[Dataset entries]
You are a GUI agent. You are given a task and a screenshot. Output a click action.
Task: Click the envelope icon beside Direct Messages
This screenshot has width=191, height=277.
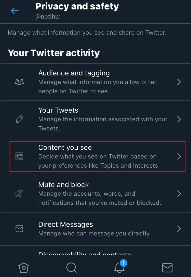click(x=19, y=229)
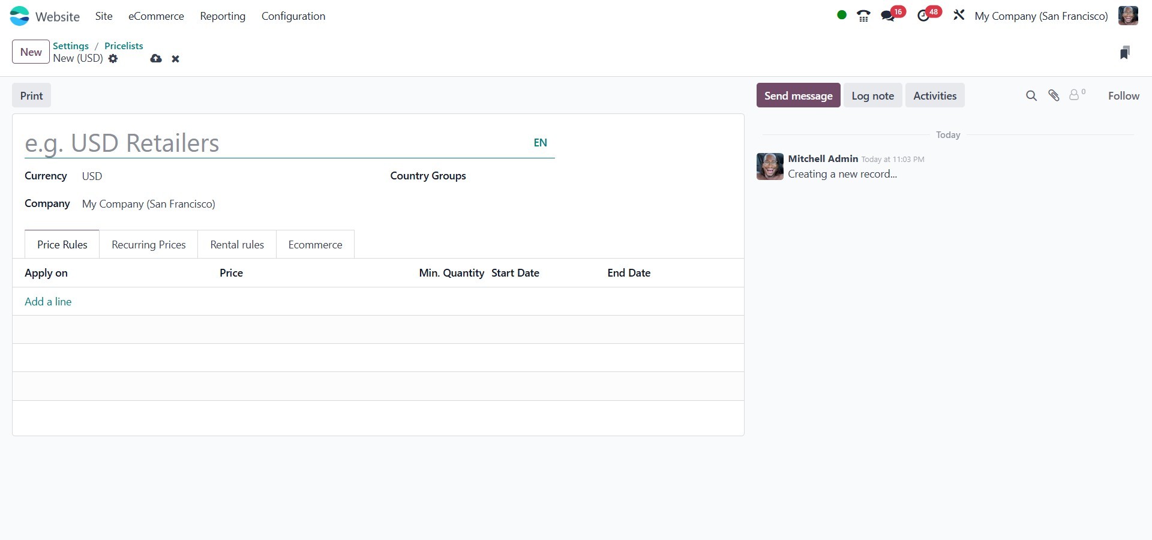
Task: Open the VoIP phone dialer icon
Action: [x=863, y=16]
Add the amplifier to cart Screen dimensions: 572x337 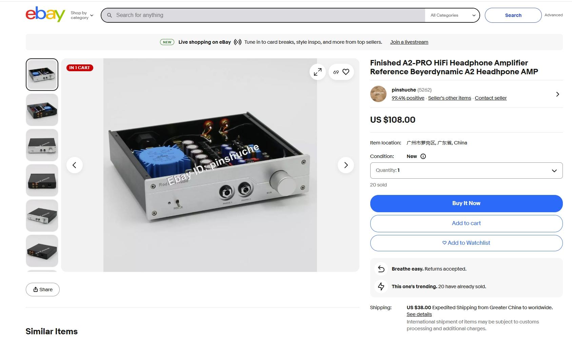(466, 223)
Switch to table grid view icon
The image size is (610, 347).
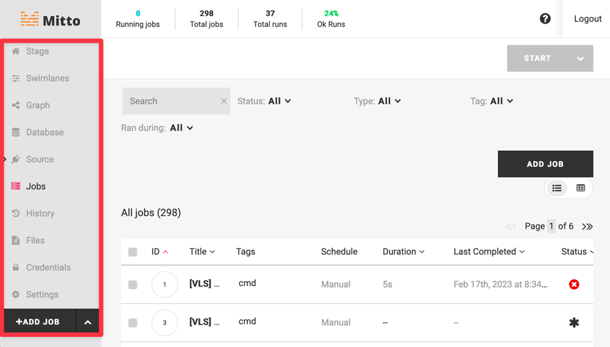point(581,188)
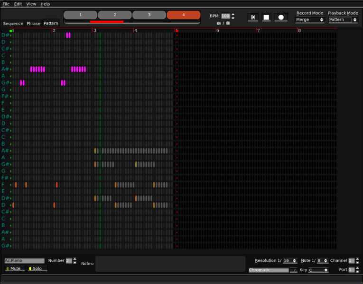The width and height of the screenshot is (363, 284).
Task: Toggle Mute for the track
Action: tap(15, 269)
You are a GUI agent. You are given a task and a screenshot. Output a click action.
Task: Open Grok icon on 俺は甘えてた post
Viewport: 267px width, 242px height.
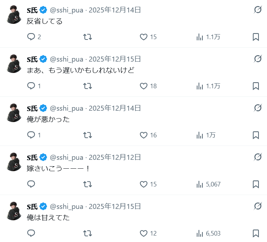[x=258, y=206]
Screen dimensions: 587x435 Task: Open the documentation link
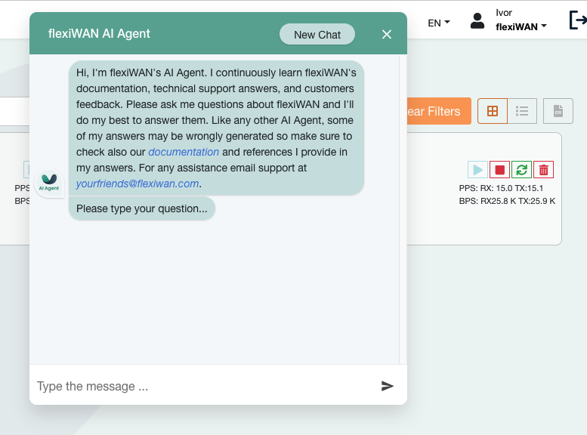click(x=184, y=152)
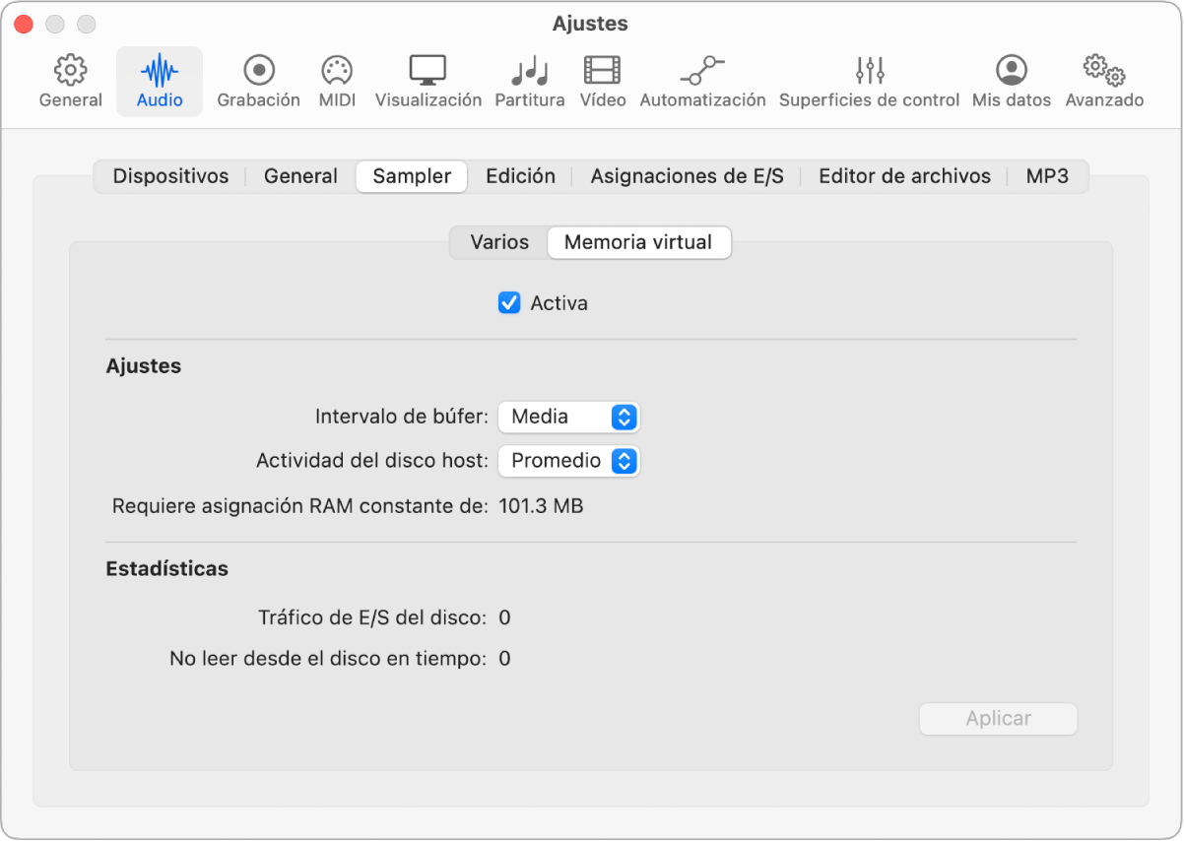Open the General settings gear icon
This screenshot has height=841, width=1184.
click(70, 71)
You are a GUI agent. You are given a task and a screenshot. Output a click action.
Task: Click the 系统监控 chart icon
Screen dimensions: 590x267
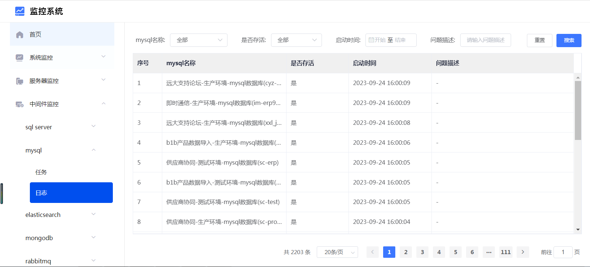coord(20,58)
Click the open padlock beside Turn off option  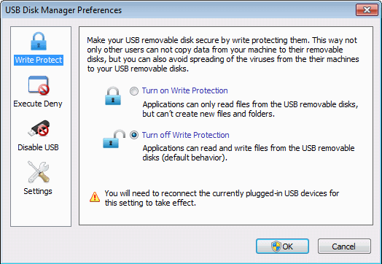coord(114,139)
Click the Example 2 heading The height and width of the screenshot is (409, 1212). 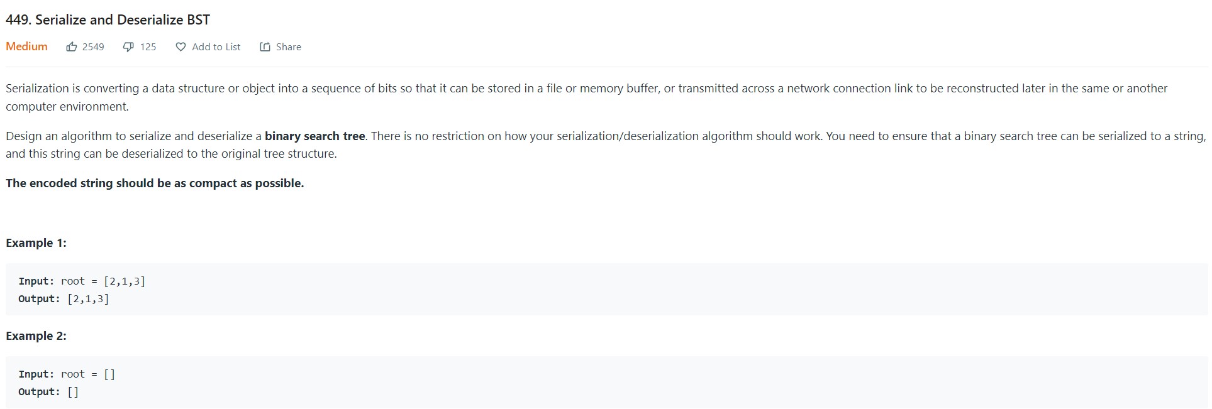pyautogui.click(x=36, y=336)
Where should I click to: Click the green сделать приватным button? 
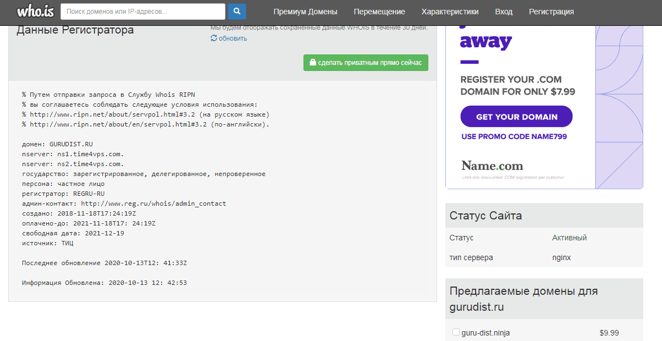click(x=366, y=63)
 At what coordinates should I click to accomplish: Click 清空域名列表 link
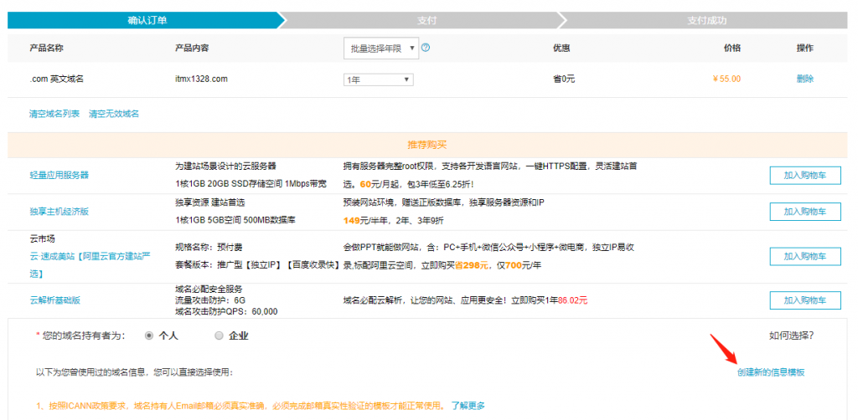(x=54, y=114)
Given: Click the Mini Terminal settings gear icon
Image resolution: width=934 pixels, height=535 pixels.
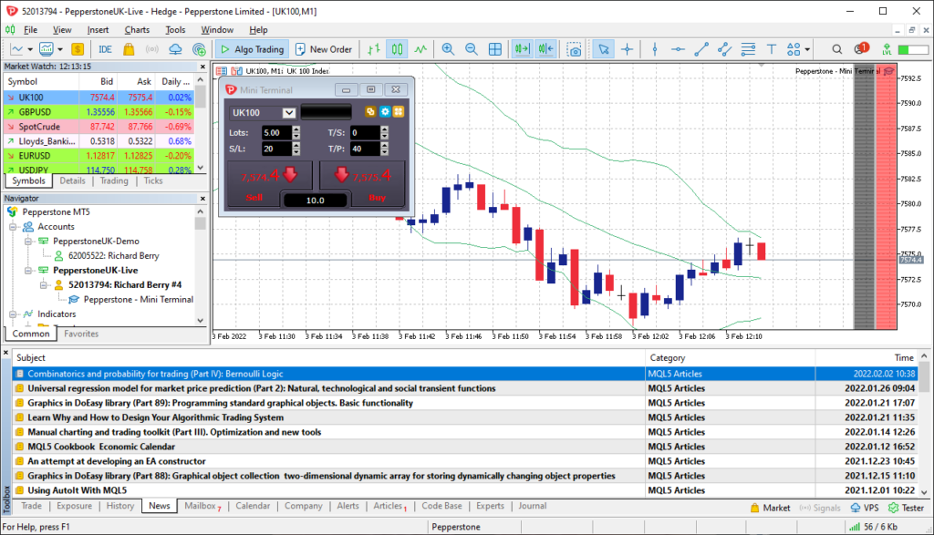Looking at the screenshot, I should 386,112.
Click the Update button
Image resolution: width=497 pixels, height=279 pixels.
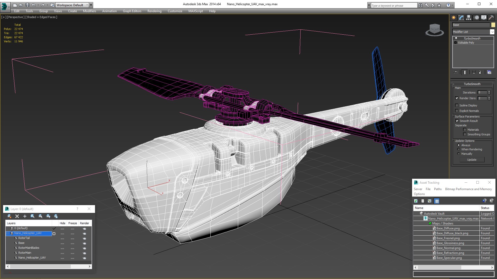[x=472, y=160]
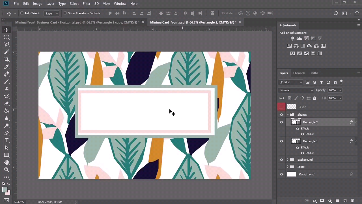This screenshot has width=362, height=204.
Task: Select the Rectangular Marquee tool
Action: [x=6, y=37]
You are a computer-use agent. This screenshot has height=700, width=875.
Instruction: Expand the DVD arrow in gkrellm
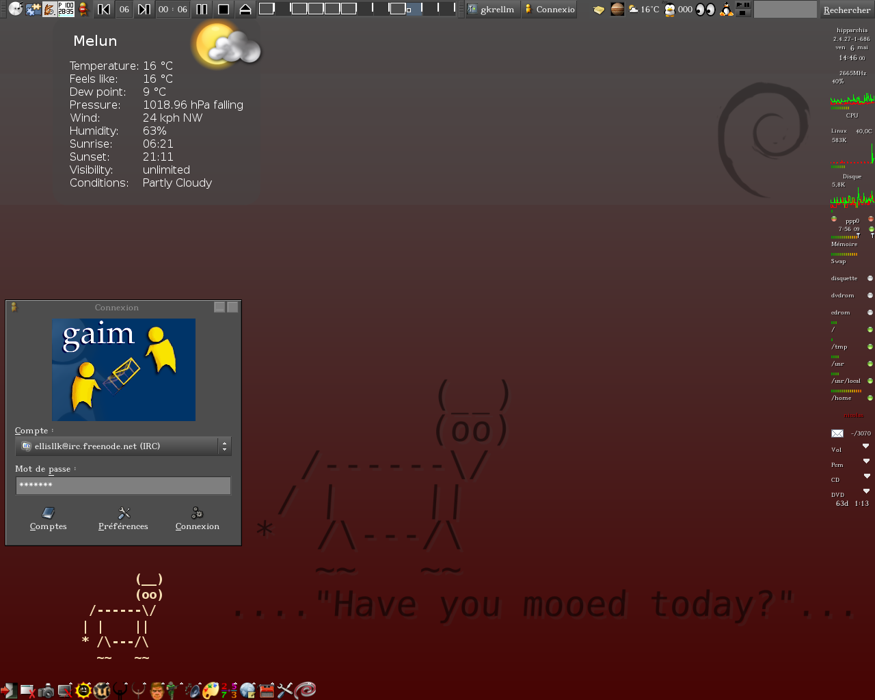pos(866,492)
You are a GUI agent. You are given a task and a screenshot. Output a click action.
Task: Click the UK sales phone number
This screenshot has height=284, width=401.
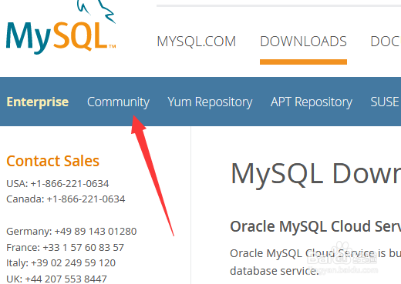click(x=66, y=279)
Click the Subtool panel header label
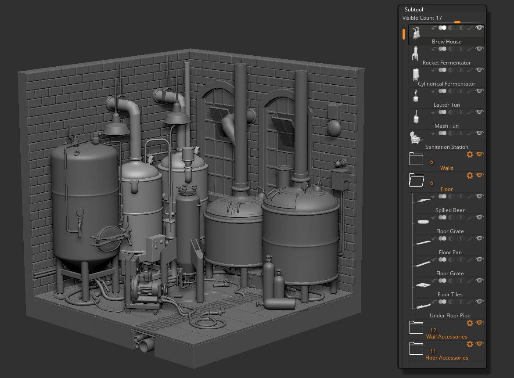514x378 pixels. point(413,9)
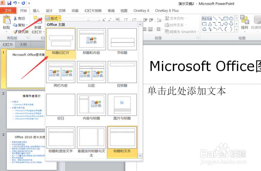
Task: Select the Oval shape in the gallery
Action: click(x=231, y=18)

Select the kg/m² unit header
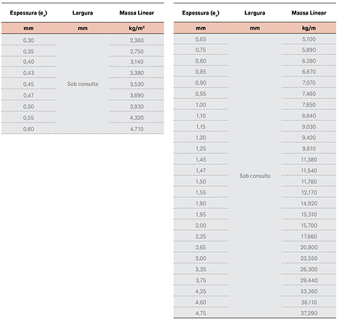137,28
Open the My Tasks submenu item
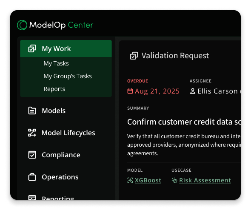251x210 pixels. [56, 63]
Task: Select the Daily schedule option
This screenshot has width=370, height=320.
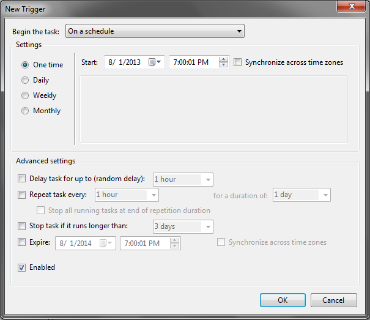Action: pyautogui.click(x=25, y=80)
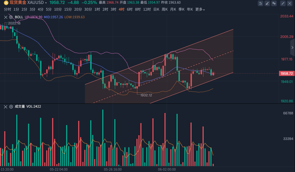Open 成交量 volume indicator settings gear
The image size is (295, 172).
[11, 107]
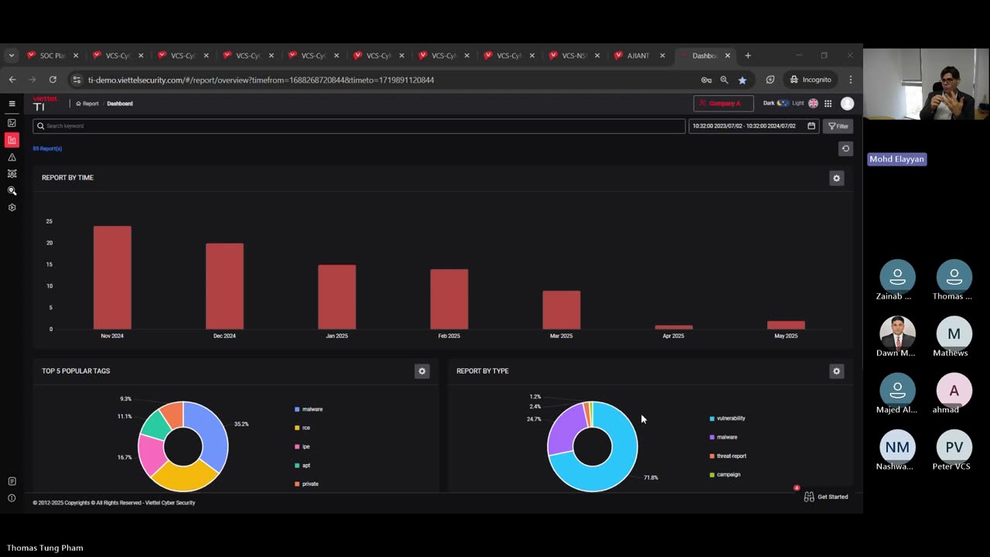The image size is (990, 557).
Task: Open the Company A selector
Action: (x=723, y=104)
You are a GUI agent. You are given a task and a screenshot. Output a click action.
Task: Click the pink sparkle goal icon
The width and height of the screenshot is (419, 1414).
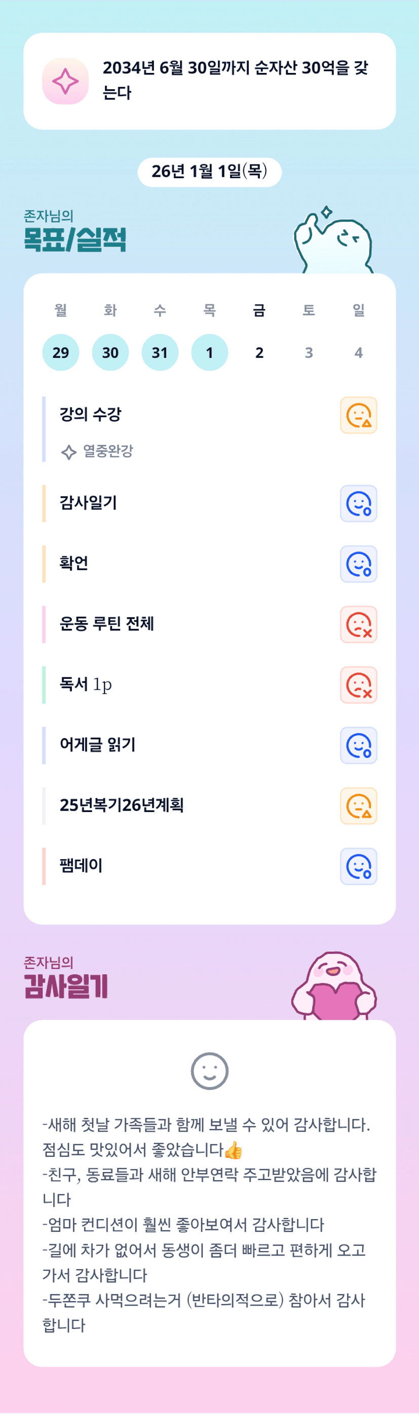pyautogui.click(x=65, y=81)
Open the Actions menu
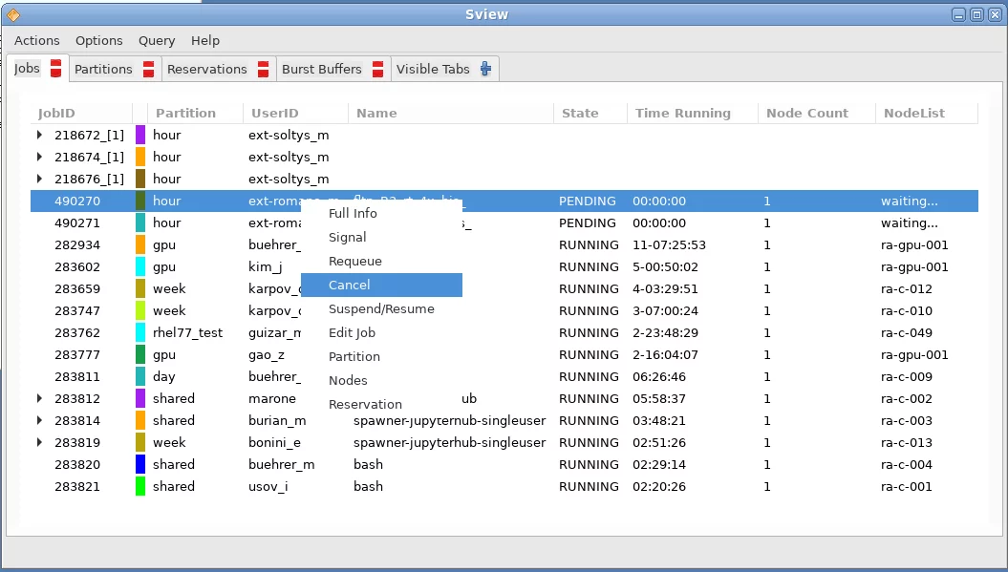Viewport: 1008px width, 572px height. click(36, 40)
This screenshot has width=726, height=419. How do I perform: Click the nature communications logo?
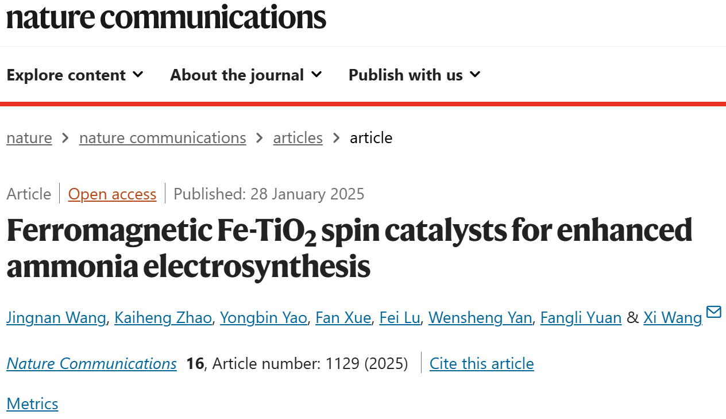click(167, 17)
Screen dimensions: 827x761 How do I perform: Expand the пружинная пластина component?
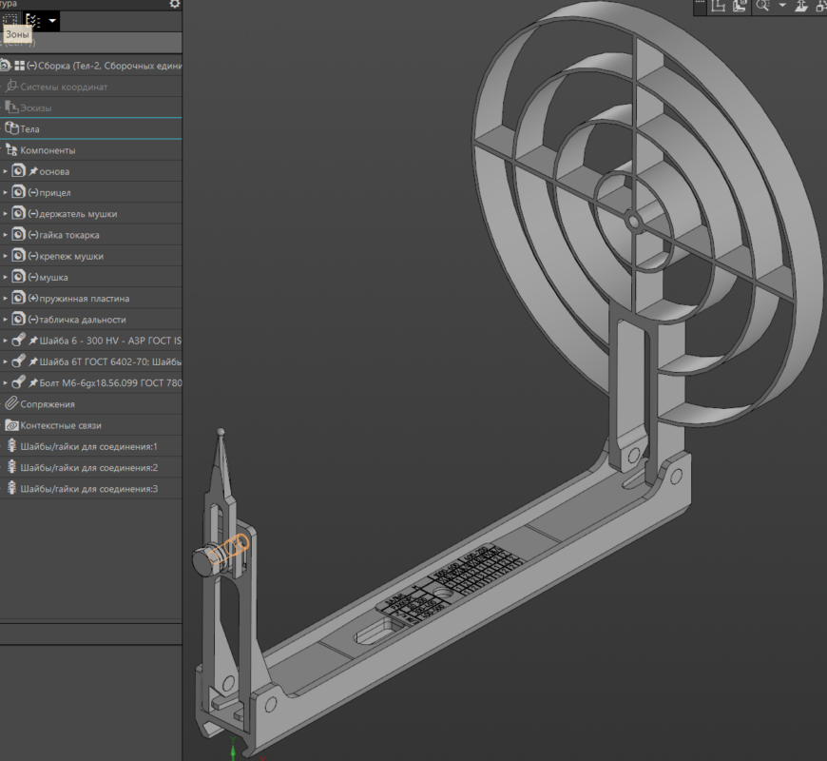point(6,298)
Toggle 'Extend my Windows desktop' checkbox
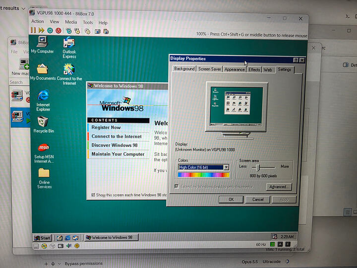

▶ Problem to work on
An exact copy is needed of every line from the line containing "Task: Click the pink sparkle goal icon" to the last line of the records; pictures stay out of it.

▶ Exercise result
Task: Click the pink sparkle goal icon
The width and height of the screenshot is (419, 1414).
pyautogui.click(x=65, y=81)
Open the Actions menu
Viewport: 1008px width, 572px height. click(36, 40)
This screenshot has width=726, height=419. How do I perform: Click the nature communications logo?
click(167, 17)
Screen dimensions: 827x761 How do I perform: Expand the пружинная пластина component?
point(6,298)
Toggle 'Extend my Windows desktop' checkbox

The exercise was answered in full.